I am clearly a fan of a healthy bacterial flora in the gut. I have gone on record time and time again about how wanton destruction of the normal flora with antibiotics is one of the worst things you can do for your immune system. But I never considered just how far that extends until now.
There is no longer any doubt that the bacteria in your gut play almost THE pivotal role in what your immune system is doing. The delicate balance between the 400+ species of organisms in your gut and your immune system’s response to these organisms Is of critical importance. This is why autoimmune disorders and allergies may all stem from imbalances in the bacteria in the gut.
From birth, your immune system began to take a look at the organisms that were exposed to your immune system. This interaction happens in multiple places: the sinus membranes, the gums, the back of your throat (pharynx), your stomach and (obviously in women…) the vaginal vault.
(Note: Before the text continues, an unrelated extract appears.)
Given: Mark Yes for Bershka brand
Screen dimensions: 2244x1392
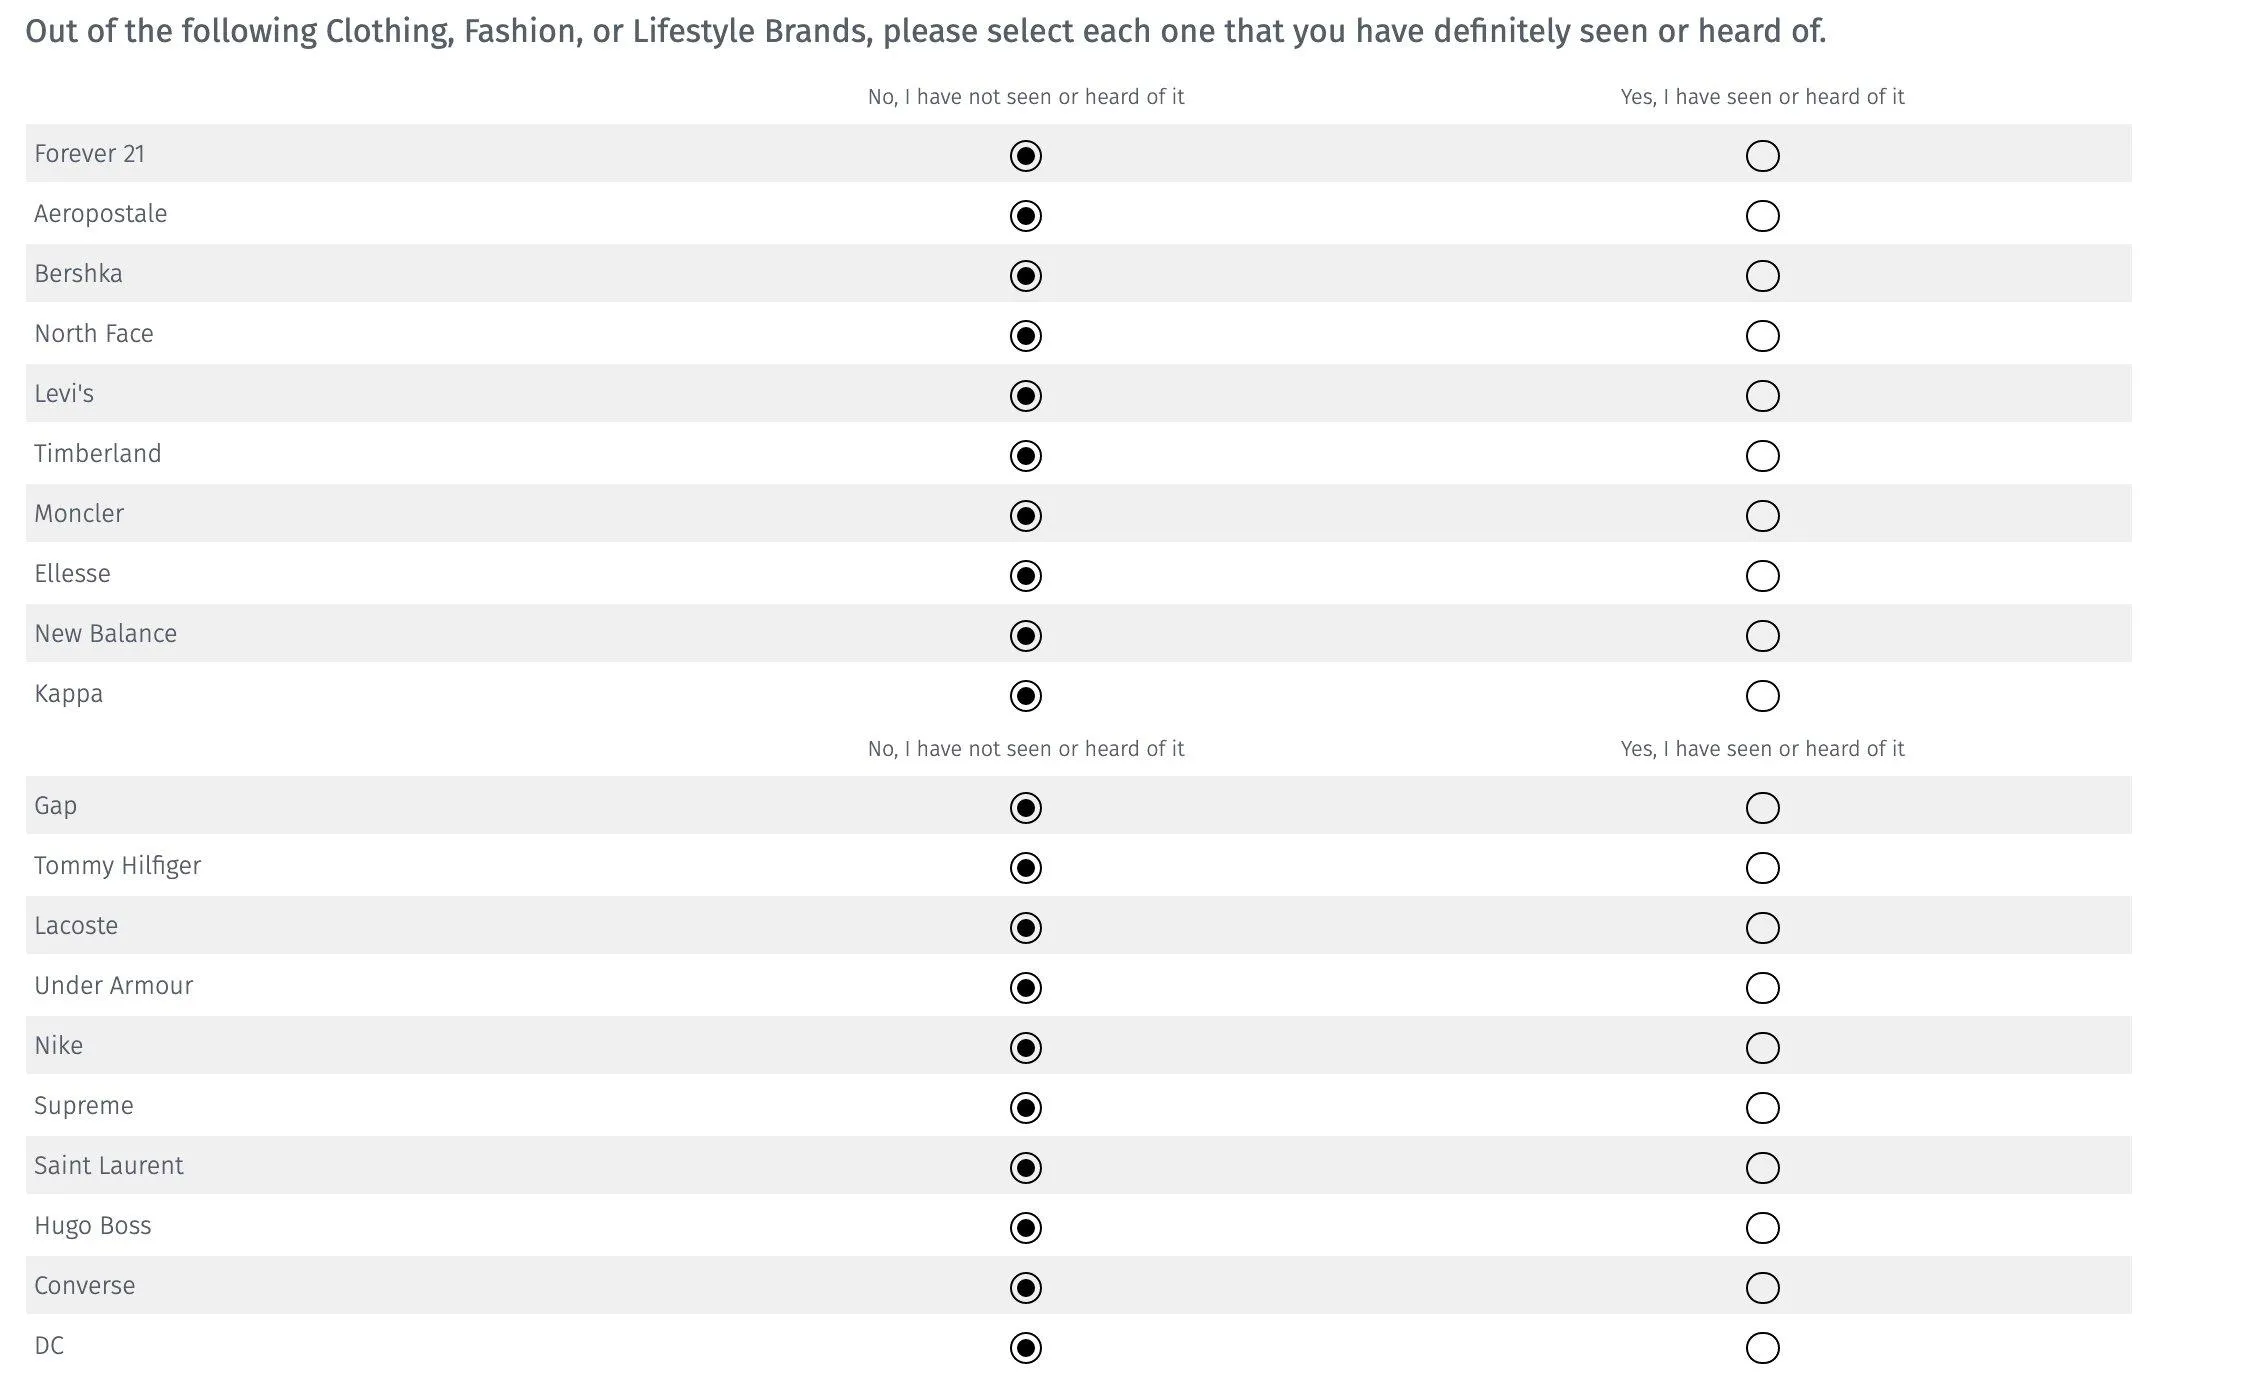Looking at the screenshot, I should pyautogui.click(x=1762, y=276).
But nowhere is this interaction as strong as it is in the gut.
If the right blend of bacteria is present along the lining of the gut in infancy, the immune system develops a tolerance for these bacteria. This is a good thing. On the dark side, if the right blend of bacteria is not there, this tolerance never develops, and later in life the immune system learns to attack the bacteria in the gut, leading to tissue destruction and immune imbalances.
Prior to this blog post, I thought that it ended here. Boy was I wrong.
In this issue of Science, two articles turn this limited belief upside down. While the two are mice studies, the implications are likely very relevant to us humans as well. Both are related to the effects of chemotherapy, but I’ll cover each briefly.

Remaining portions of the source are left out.